Your objective: An exact transcription of every entry is required, with the images left out.

——————————

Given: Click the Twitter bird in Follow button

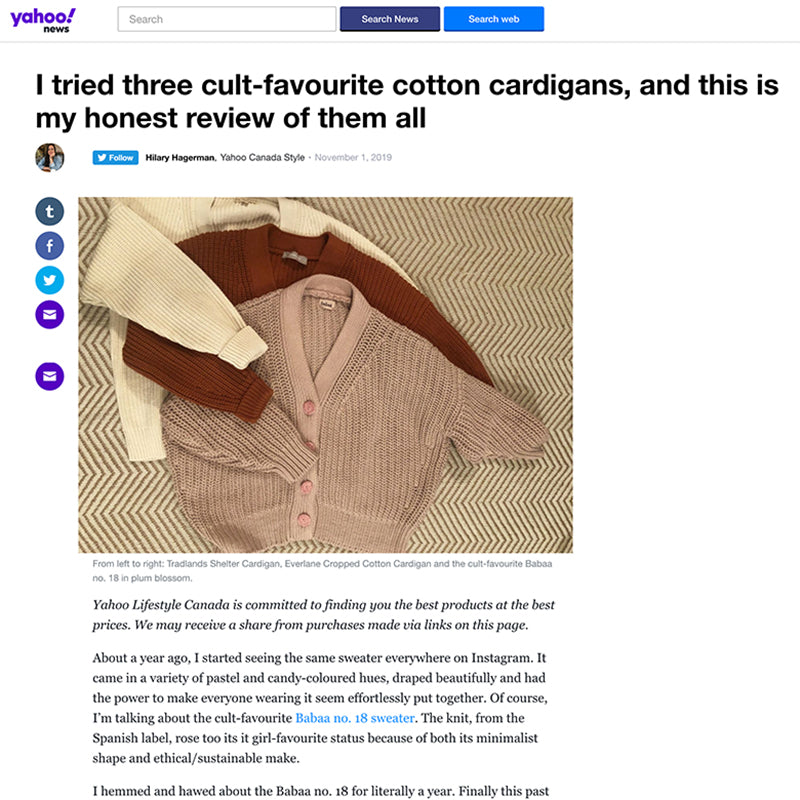Looking at the screenshot, I should (x=101, y=158).
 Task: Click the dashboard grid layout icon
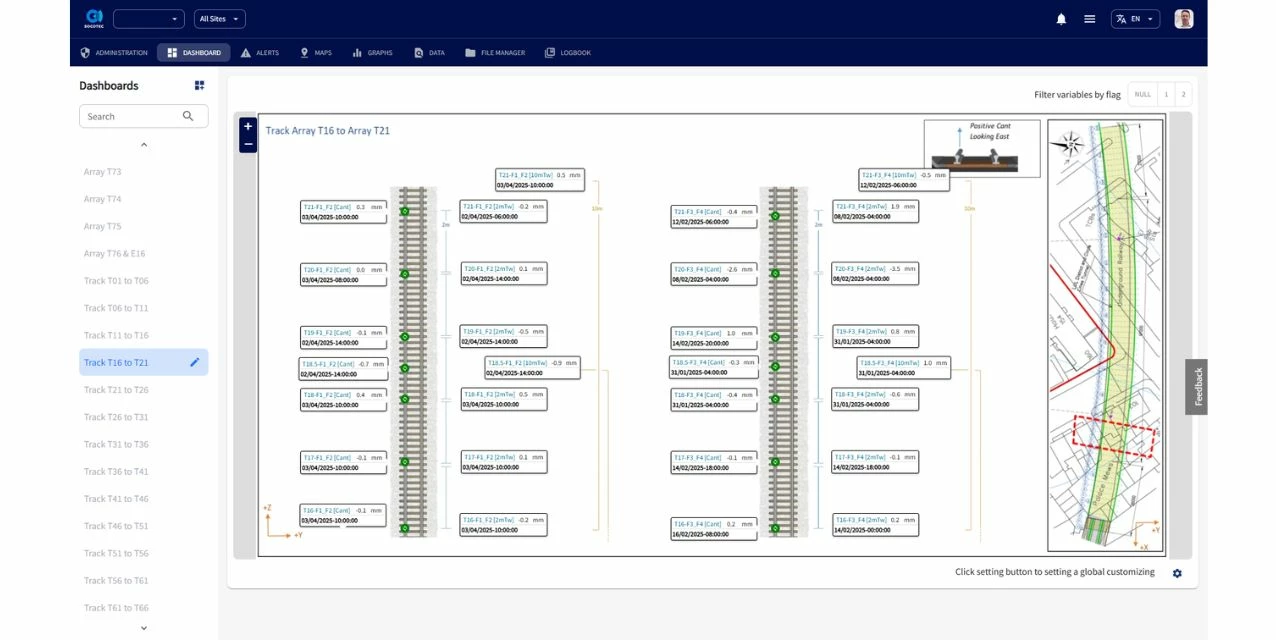(x=199, y=86)
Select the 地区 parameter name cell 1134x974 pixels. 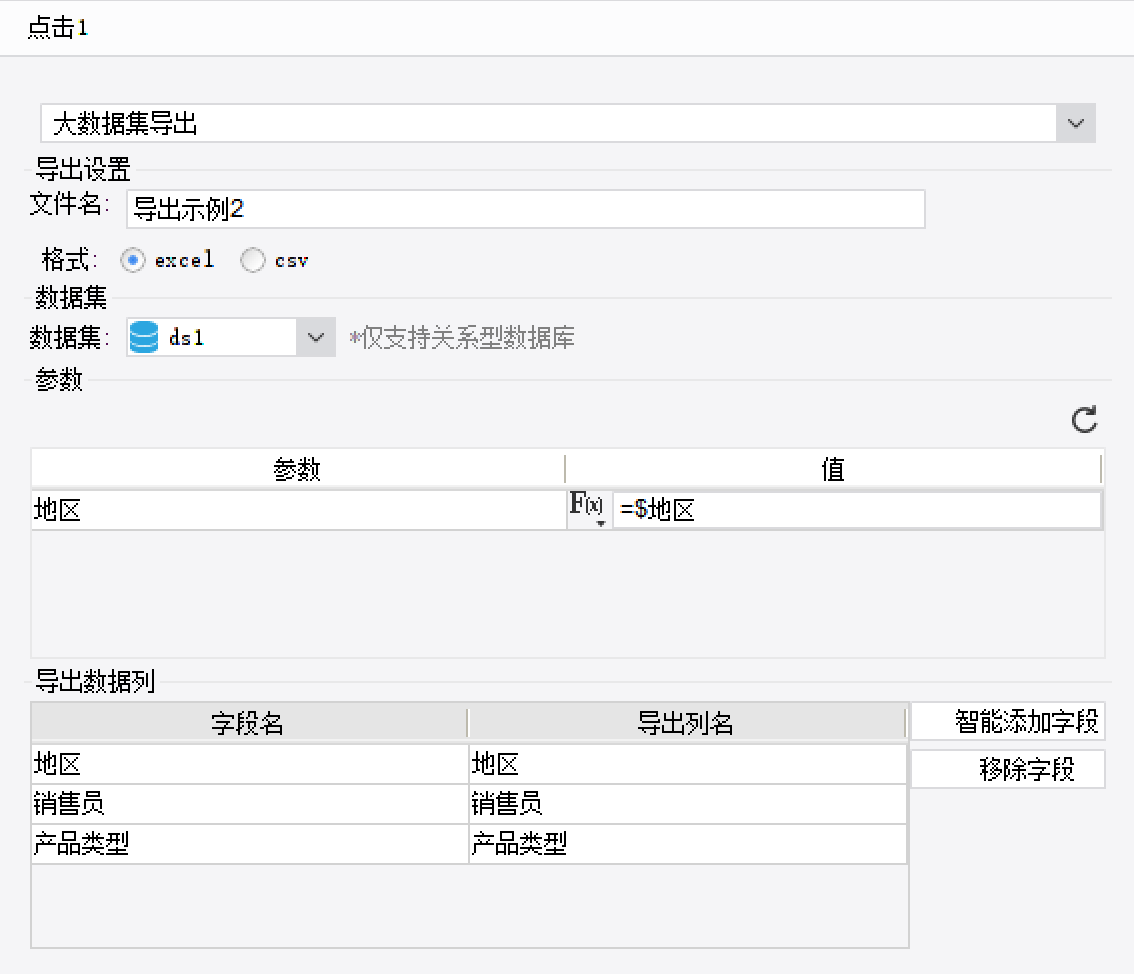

——————————

Written response:
Given: Click the Twitter bird in Follow button

Looking at the screenshot, I should (x=101, y=158).
 Task: Click the dashboard grid layout icon
(x=199, y=86)
Select the 地区 parameter name cell 1134x974 pixels. 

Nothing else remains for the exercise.